The film unsparingly chronicles the news that his cancer has metastisized again, and he accepts the information, typing into his MacBook the recognition that it’s likely he “will have passed [by the time] the film is ready.”
He says, “I have no fear of death. We all die.” His wife Chaz has a harder time finding her footing in the wake of the bad news. She admits that there was once a point in his health struggles that he wrote a note that said, “Kill me.” But there’s no evidence of despair in how he’s chronicled in the documentary. He remains realistic but optimistic, and full of plans for online expansion and world domination. Ebert died in April 2013 after years of battling the cancer and unsuccessful surgeries that failed to restore his voice or ability to eat or drink, leaving him disfigured, with his jaw missing. His death came within days of the 46th anniversary of his Chicago Sun Times columns, and his “leave of presence” column was filled with plans for the future.
It was 2002 when Ebert had his cancerous thyroid removed and appeared to recover quickly. In 2006, cancer returned, and he lost his lower jaw, and nearly his life. A popular Esquire article in 2010 chronicled the battle.
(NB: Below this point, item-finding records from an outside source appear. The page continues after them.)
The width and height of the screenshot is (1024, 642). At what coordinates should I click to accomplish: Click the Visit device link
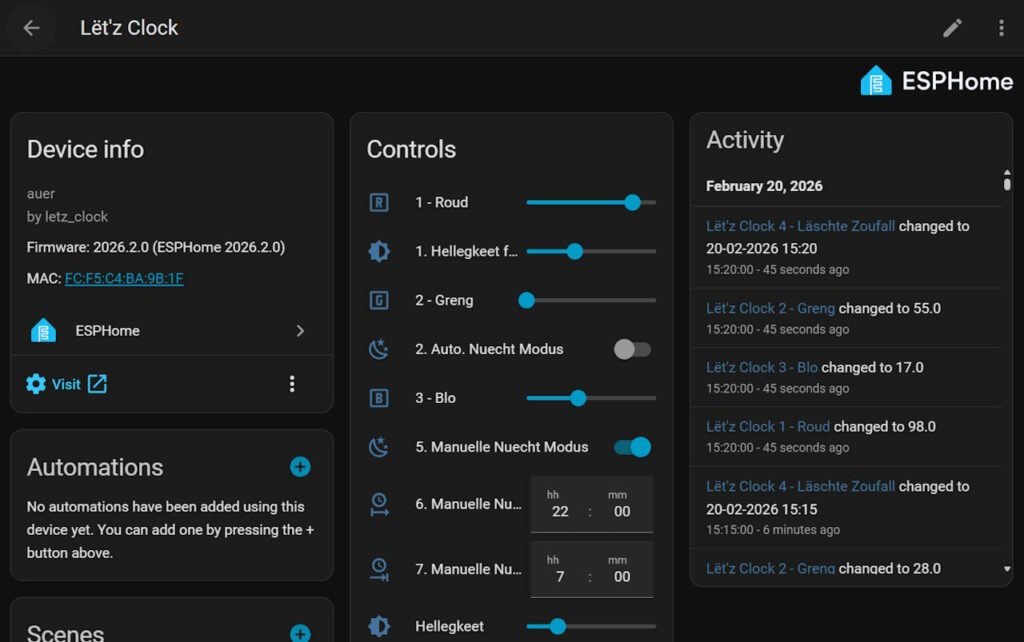click(x=66, y=384)
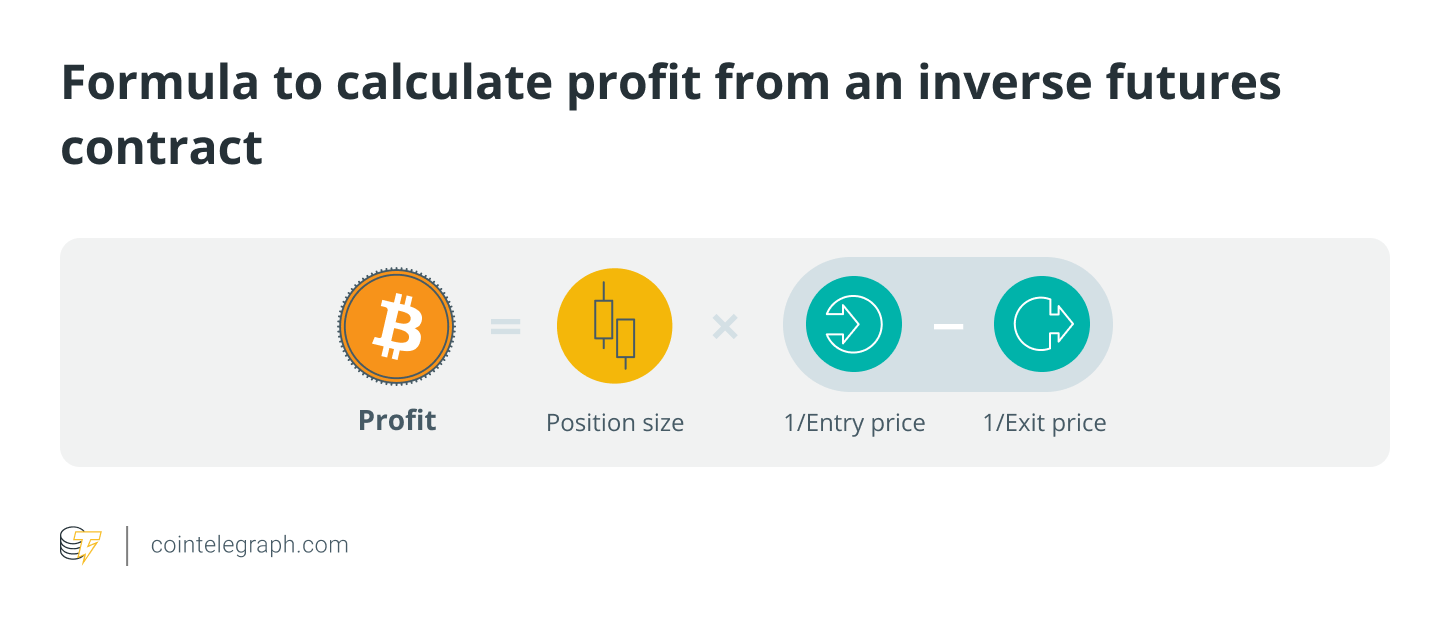
Task: Click the equals sign symbol
Action: [x=506, y=326]
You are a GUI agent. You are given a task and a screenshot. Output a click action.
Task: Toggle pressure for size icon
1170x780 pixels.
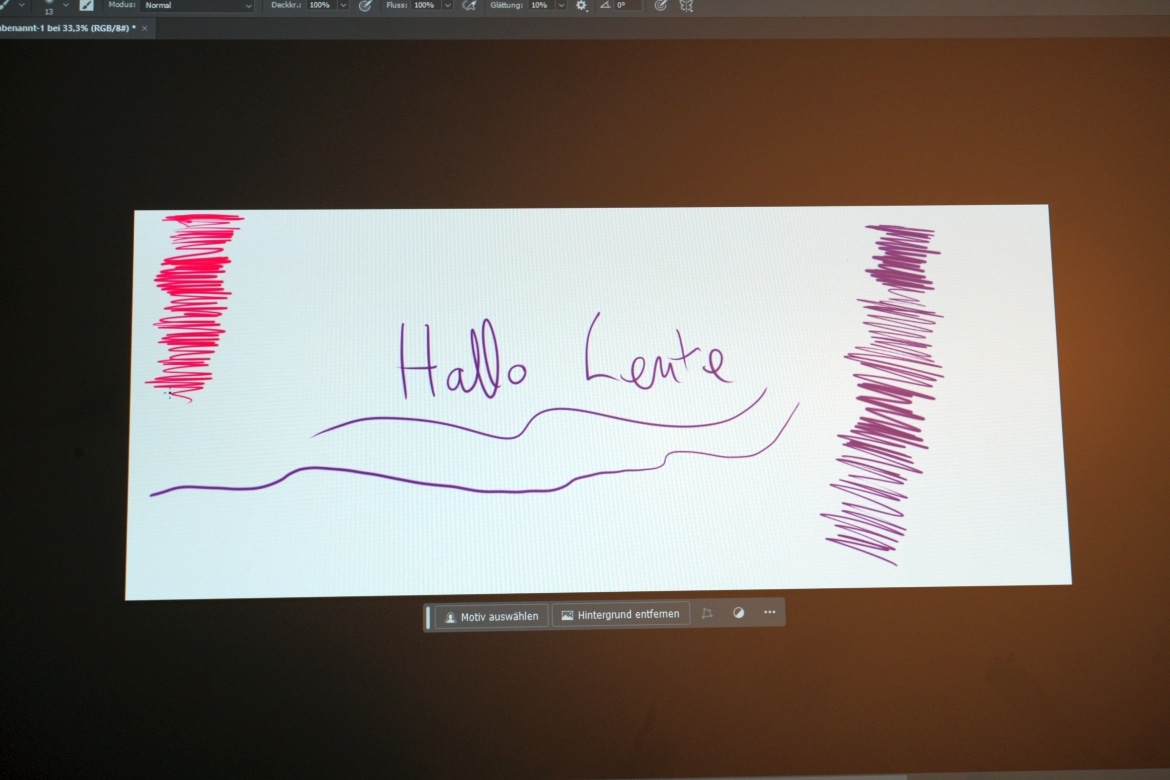(660, 5)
In 2008, having lost his physical voice, he found a new one online, blogging about everything from Does God Exist? to Watching Movies on Cellphones. Ahead of the curve in a way that most old newspaper men were not, he quickly embraced social media, and found a devout Twitter following anxious to keep up with his thoughts on current movie releases, along with musings about politics and pop culture. He saw the digital revolution not as competition, but as a renaissance, a revival of the public square nature of journalism. He would’ve surely appreciated the fact that the making of the documentary raised $153,000 on indiegogo.
The best parts of Life Itself (the movie) are the outtakes from his days with his fellow movie critic and sparring partner, Gene Siskel.
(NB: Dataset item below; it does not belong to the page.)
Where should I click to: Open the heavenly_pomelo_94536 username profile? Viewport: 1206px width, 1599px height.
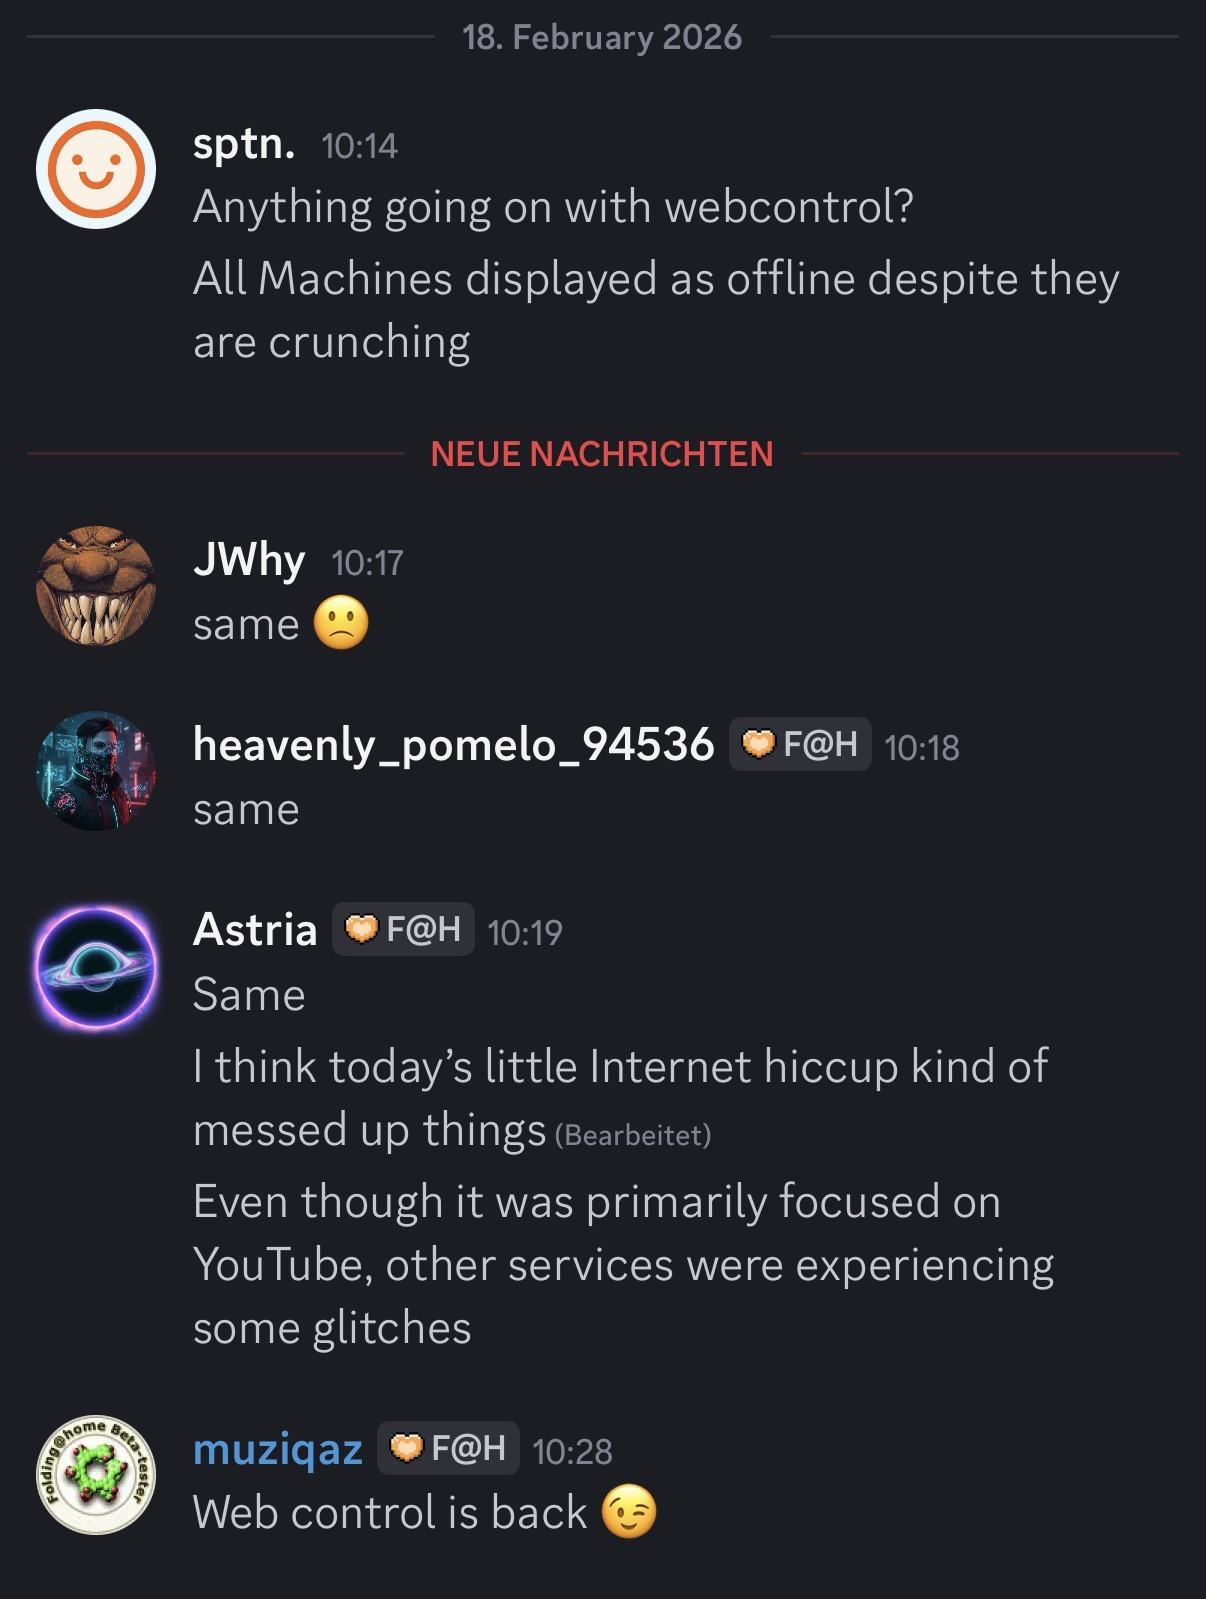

Ebert lived a long, colorful life. He is no saint and the documentary never makes him out to be one. His friends recall his hard-drinking days before AA (where he met wife Chaz, which she divulges for the first time here), and his exchanges with Siskel are often brutal, and sometimes hilarious. (As mean spirited as their rivalry could often be, their joking in between takes is welcome comic relief, “Protestants: people who sort of want a religion,” Ebert laughs, cracking the two of them up.) Although the two evolve to a grudging brotherly love for each other over a professional lifetime spent together, Siskel’s widow is candid about some episodes of Ebert’s petty smallness (she says he once snagged a New York cab out from under her when she was eight months pregnant.)
Ebert’s final days are not spent on camera, and he is ultimately unable to complete James’s nine pages of questions that would have doubtless filled in some entertaining blanks. He is sent out with a wake that (much like his wedding) would rival that of heads of state, and it’s a wake that continues in the online community of movie lovers that he built.